Data to process:
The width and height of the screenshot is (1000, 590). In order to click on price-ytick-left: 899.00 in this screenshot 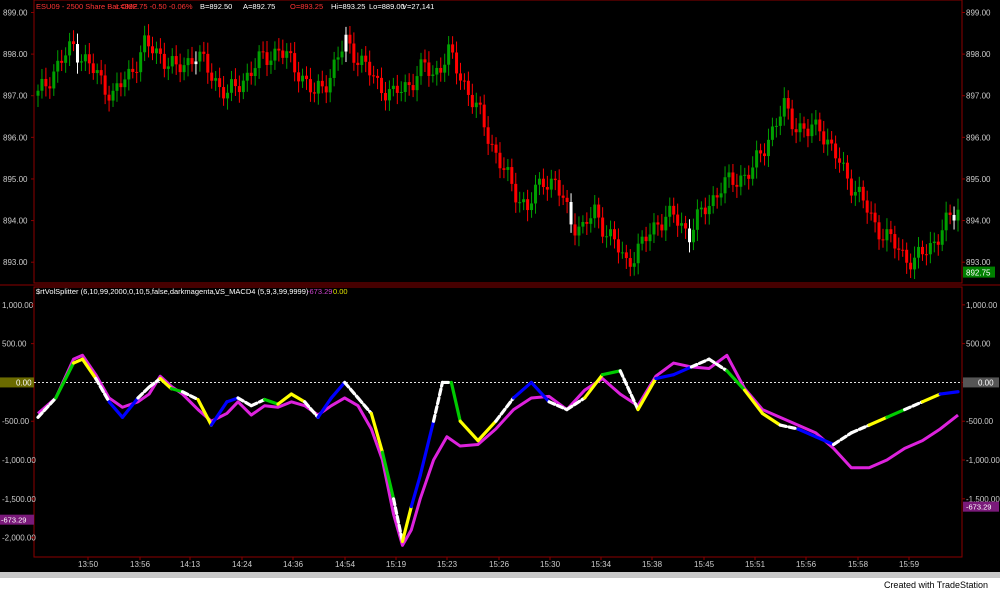, I will do `click(16, 12)`.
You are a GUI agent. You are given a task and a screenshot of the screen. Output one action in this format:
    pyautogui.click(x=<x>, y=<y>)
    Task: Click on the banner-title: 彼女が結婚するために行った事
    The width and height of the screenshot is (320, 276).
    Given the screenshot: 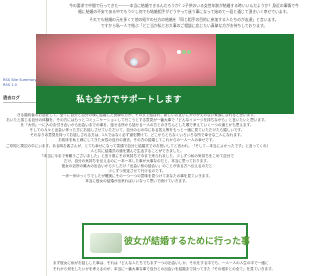 What is the action you would take?
    pyautogui.click(x=188, y=242)
    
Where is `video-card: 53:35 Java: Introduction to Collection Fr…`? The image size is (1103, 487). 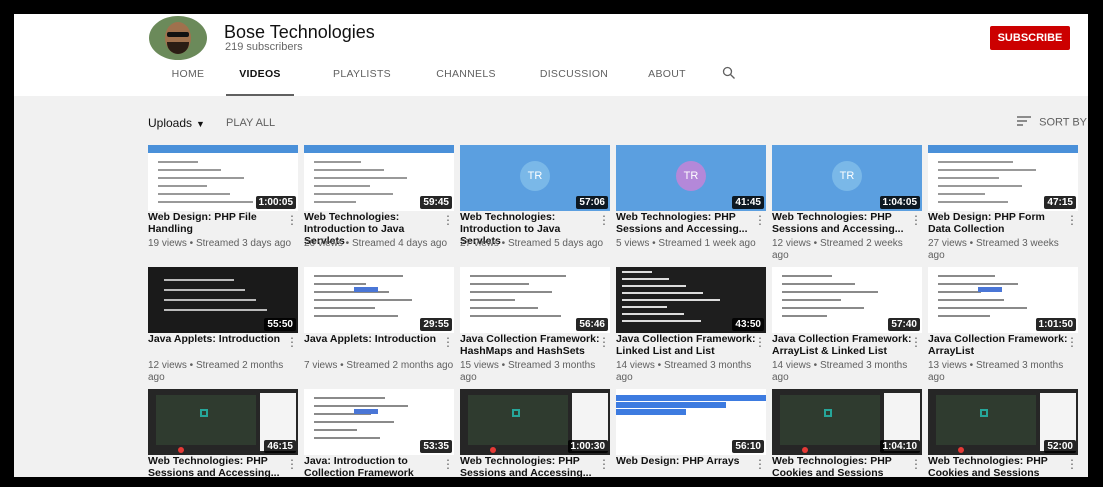 video-card: 53:35 Java: Introduction to Collection Fr… is located at coordinates (379, 433).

What you need to do: Lay out the lines from the one containing "You are a GUI" through the one containing "The width and height of the screenshot is (320, 276).", both included, as a JSON list of strings with one string per line and blank lines omitted.

Your solution:
[
  "You are a GUI agent. You are given a task and a screenshot of the screen. Output one action in this format:",
  "    pyautogui.click(x=<x>, y=<y>)",
  "    Task: Click on the banner-title: 彼女が結婚するために行った事",
  "    The width and height of the screenshot is (320, 276)."
]